Directive 1: In the squad leadership guide, whom does a squad leader take orders from?
Directive 2: Repeat the squad leadership guide word for word from "This duty has" to "this important responsibility!".

Excerpted text:
────────
The Importance of Squad Leadership
In this guide you will learn about the most difficult, rewarding and important job in the army. As a squad leader, you are the glue that holds the army together. You motivate your players to play well and have fun. You take orders from the field commander (FC) and turn them into effective action on the field. Good squad leaders are the reason an army win battledays, and this guide will assist you in developing into a good leader.
Squad leading comes with a broad set of responsibilities. Rather than covering them all in detail, which would result in a much larger wall of text, this list quickly gives an overview of each. Developing skills in these areas will be up to you over the course of the campaign.
- Squad Manager: you must set loadouts, equipments and camos that are appropriate for the map and mission. As your situation changes over the course of the game, it is your responsibility to adapt your squad’s loadout and equipment to make sure you can complete your mission.
- Spawn Point: you are the primary spawn point for your squad. Position yourself accordingly and use this to complete your mission; safe spawn points are worth more than heroically dead squad leaders!
- Radio Man: you will be communicating between squads and with the FC constantly over the course of the game. Doing so effectively is essential to good army coordination and mission success.
- Squad Tactician and Commander: you are responsible for using your squad members and their skills effectively to accomplish the mission. Whether on attack or defense, give each member of your squad specific orders on what you want them to do, and ensure that they are in position to support each other; do not let people wander and do not waste their talent with vague or incoherent orders!
- Model Player and Benevolent Leader: you must be the player you want your players to be. Always keep a positive attitude, always communicate clearly, calmly and professionally and always make sure your players know you expect the same from them. Encourage them, guide them and ensure that they are motivated to win.
This duty has been split out from the others since it relates to what you do before and after a round. You might not have any bars, but you’ve still got leadership responsibility! Remember that pad and paper? Note down who is in your squad for every round and how they performed in their roles. At the start of the round, write down what squad you are leading (e.g. Bravo) and the people inside. As soon as the round is complete, jot down a few notes about what you noticed your squad doing well and doing poorly. When the battleday is over, you are responsible for posting to the after action report (AAR) thread with your squad for each round. You are also responsible for noting people who have done well enough in some area to rank up. As squad leader, you are the primary channel through which players get noticed - do not shirk this important responsibility!
────────
Recorded information:
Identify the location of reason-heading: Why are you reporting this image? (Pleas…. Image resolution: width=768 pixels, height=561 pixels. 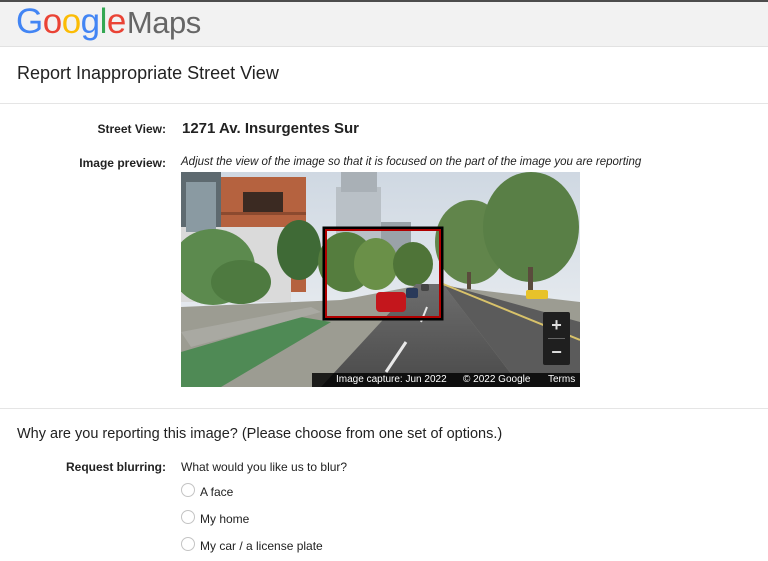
────────
Exercise output 1: The field commander (FC).

Exercise output 2:
This duty has been split out from the others since it relates to what you do before and after a round. You might not have any bars, but you’ve still got leadership responsibility! Remember that pad and paper? Note down who is in your squad for every round and how they performed in their roles. At the start of the round, write down what squad you are leading (e.g. Bravo) and the people inside. As soon as the round is complete, jot down a few notes about what you noticed your squad doing well and doing poorly. When the battleday is over, you are responsible for posting to the after action report (AAR) thread with your squad for each round. You are also responsible for noting people who have done well enough in some area to rank up. As squad leader, you are the primary channel through which players get noticed - do not shirk this important responsibility!